• [Passage provided]

* * * *

Friday, January 30

The End (?)

Are you guys sick of me yet?

Clearly not, because you're here. (Which reminds me, if you are still here, I think you're pretty great.)

Anyways, this post is going to be a follow-up to my recent post from exactly one month ago about my decision to get off social media (I mean this one). 

To clarify, yes, I'm back on social media to some extent now, but I'm being careful with it.

Honestly I feel almost like a recovering addict. I'm distinctly aware of how easy it would be to slip back into all of the drama that I was trying to escape, and I really don't want that to happen.

So here are the things that I learned during my hiatus, and how I plan to act accordingly.

1. While I was gone, I got things done in real life.

I didn't even miss getting my daily Facebook fix while I was gone, because I was too busy doing homework and practicing piano and reading good books and reading stupid books and running and going to the gym and drawing and painting and cleaning out my closet and writing and thinking deep thoughts and listening to awesome music and going outside and shopping and drinking coffee and taking pictures just to take pictures without posting them and actually talking to people with my mouth and GUESS WHAT HAPPENS WHEN YOU AREN'T OBSESSED WITH YOUR FAKE INTERNET LIFE?

You start truly living your life in the real world. And the real world is kind of an awesome and beautiful place.

How will this affect my future use of social media? Well, that's easy enough: I'm cutting way back on Internet and getting as much real life as I can.

2. While I was gone, I realized that all I missed was the attention.

Let's face it: social media gives us the chance to make people pay attention to us, and we enjoy that. Getting tons of likes on a post makes me feel important and popular.

But really, how pathetic does that make me?

(Side note: Girls, I promise you are beautiful and valuable. I've been there. I know that if I'm feeling a little down in the dumps, posting a selfie with a witty caption is a surefire way to get tons of immediate validation from all my followers who all totally care about me in real life (*cough* sarcasm *cough*) You don't need scads of likes and shallow compliments, because you shouldn't be measuring your beauty and worth by how much attention you get on Instagram. *steps off soapbox* *steps back onto different soapbox*)

Like I said before, I did a lot of stuff while I was busy not constantly checking Facebook, and while I was doing all this fantastic stuff I discovered a quote from who-knows-who that I thought was interesting. (Dear Who-Knows-Who, I am giving you the best citation I can manage - you would make it easier for me to give credit where credit is due if you would put your name on your work.)

* * * *

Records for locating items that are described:
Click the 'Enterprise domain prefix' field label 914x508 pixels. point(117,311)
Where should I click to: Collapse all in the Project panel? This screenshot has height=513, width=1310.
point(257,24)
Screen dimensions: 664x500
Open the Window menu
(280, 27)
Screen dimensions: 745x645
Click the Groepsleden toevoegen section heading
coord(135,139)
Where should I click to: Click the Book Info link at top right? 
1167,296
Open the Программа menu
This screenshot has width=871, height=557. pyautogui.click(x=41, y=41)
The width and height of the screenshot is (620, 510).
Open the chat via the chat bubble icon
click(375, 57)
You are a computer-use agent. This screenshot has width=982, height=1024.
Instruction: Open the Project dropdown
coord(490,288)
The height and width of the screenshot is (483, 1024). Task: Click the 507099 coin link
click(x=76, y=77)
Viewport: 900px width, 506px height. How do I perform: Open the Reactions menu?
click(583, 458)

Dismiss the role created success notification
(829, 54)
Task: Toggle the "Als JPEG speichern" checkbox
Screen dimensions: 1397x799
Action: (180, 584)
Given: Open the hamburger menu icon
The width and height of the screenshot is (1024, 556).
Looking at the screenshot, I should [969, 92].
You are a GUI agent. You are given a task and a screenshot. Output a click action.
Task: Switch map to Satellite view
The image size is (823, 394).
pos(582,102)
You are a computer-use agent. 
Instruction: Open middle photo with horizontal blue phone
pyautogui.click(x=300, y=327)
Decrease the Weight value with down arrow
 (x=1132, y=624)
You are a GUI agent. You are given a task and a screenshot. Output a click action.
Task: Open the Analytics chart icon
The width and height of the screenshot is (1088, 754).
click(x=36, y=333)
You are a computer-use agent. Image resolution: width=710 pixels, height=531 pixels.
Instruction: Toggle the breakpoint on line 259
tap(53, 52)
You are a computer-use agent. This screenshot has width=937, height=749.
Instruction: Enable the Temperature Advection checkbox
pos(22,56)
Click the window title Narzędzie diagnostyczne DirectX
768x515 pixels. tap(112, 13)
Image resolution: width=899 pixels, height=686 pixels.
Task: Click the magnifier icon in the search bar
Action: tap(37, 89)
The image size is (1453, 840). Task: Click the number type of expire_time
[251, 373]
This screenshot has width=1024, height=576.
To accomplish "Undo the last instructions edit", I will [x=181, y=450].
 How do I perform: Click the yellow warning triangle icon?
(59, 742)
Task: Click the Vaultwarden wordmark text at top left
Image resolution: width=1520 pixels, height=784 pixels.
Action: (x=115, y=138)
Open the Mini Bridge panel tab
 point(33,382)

* * * *

Using the post about leaving social media, say whether each statement agrees with it: (a) the post follows up on one written exactly a month earlier, (b) the writer has stayed entirely off social media, (c) the writer names the person behind the quote they found. Answer yes or no for each, quoting the deciding words. Answer using only the text.

(a) Yes: "my recent post from exactly one month ago"
(b) No: "yes, I'm back on social media to some extent now"
(c) No: "a quote from who-knows-who"